John doesn't "get it". Kamala hasn't gone far enough. If we gave every American a free house we could eliminate homelessness.
How to Break—and Fix—Housing Markets
Housing prices are too high. Harris will push them higher.
By John Gibbs
Sept. 10, 2024 5:09 pm ET
Are you ready to spend $1,000,000 for a starter home in middle America? That’s where the market is headed if current trends continue.
The common explanation for the problems in the housing market is that there aren’t enough homes, and the solution is therefore to increase supply. There’s truth to that, but the other side of the economic equation is seldom acknowledged: high demand.
Prices increase when demand outstrips supply. In housing, government policies continuously stoke demand, which drives prices higher and puts homeownership out of reach for many Americans. Because the supply of housing is inelastic—meaning it can be increased only slowly—the market can respond to heightened demand only with higher prices.
An example of the prevailing government mentality is Kamala Harris’s proposal to give $25,000 in down-payment assistance to certain home buyers—a demand-side subsidy. It’s meant to ease the burden of purchasing a home, but by increasing demand it would drive prices up and worsen the problem.
Housing policy in a free-market economy should be countercyclical. This means that when the market is excessively hot, government should seek to dampen demand and encourage expansion of supply. When markets are in a serious slump, demand incentives could be applied and supply incentives curtailed.
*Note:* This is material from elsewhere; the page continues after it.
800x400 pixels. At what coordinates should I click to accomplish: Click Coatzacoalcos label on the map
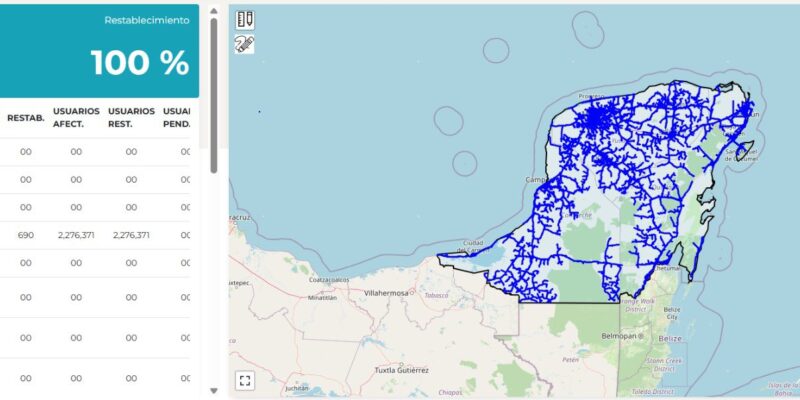pyautogui.click(x=332, y=280)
Instead, by continuously driving housing demand at all times regardless of market conditions—through policies such as monetary quantitative easing, demand-side subsidies, the manipulation of the credit supply, and even large-scale immigration—government policies tend to worsen the problem. Under such an approach, no effort to increase housing supply will make things better. It’s like trying to empty a pool with a bucket while filling it up with a fire hose.
The data confirm the point. Despite myriad new efforts and funding dedicated to increasing the supply of homes, housing affordability has worsened. A July analysis from the National Association of Home Builders found that home prices and rent have increased by 26% and 47%, respectively, since 2020. The National Association of Realtors finds that the average payment on a new mortgage is nearly double what it was five years ago.
To bring housing prices down, government needs to increase supply, among other things by eliminating regulatory barriers to new construction. But government also needs to moderate demand by curtailing the many policies keeping it artificially high. Rejecting new demand-side subsidies would be a good place to start.
Mr. Gibbs served as HUD Assistant Secretary for Community Planning and Development, 2020-21.